Vsegda nos raduet krasivaya vesbchitsa,

frase que, retraducida, significa:

"Una linda chuchería siempre nos alegra."

Pero nuestra conversación fue demasiado breve como para permitirme comprobar si Basilevski había apreciado o no mi divertida lección. Me preguntó qué pensaba del nuevo libro acerca del cual monologaba frente a Morozov. Era la "impresionante obra sobre Byron" de Maurois. Cuando le contesté que me parecía un montón de basura, mi austero crítico murmuró: "No creo que lo haya usted leído" y siguió instruyendo al sereno viejo poeta.

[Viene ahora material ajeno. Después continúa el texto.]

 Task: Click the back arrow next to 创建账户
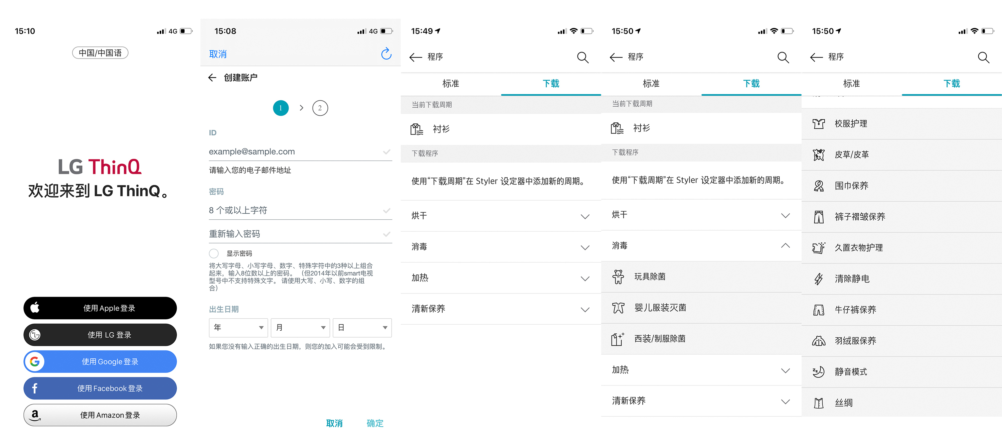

Solía escabullirme antes de que esas reuniones terminaran. El murmullo de las despedidas me llegaba cuando empezaba a deslizarme en el insomnio.

Pasaba casi todo el día trabajando, hundido en un profundo sillón, con mis herramientas de trabajo descansando ante mí en una mesa especial que me había suministrado mi huésped, muy aficionado a los aparatos prácticos. Desde la muerte de Iris, había empezado a engordar y ya debía hacer dos o tres intentos para poder zafarme de mi posesivo sillón. Sólo una persona me visitaba; para ella dejaba entreabierta la puerta. El borde más próximo de la mesa de trabajo tenii una cortés curva para acomodar el abdomen del escritor; el borde opuesto estaba equipado con bandas de goma —y abrazaderas para sostener papeles y lápices. Me habitué a tal punto a esas comodidades que echaba de menos, con ingratitud, la ausencia de inodoros inmediatos, tales como esas cañas huecas que, según dicen, usan los orientales.

Todas las tardes, a la misma hora, una mano silenciosa empujaba la puerta y Dolly, la nieta de los Stepanov, me alcanzaba una bandeja con un gran vaso de té muy cargado y un plato de ascéticos bizcochos. Avanzaba con los ojos bajos, moviendo cautelosamente los pies con medias blancas y zapatillas de goma azules; se paraba cuando el té se sacudía para avanzar de nuevo con los lentos pasos de una muñeca mecánica. Tenía el pelo muy rubio y la nariz pecosa, cuando resolví que sus pasitos avanzaran hasta el libro que escribía por entonces ( El sombrero de copa rojo, en el cual Dolly se convierte en la graciosa Amy, la ambigua consoladora del hombre condenado), le puse un vestido de tela floreada con brillante cinturón negro.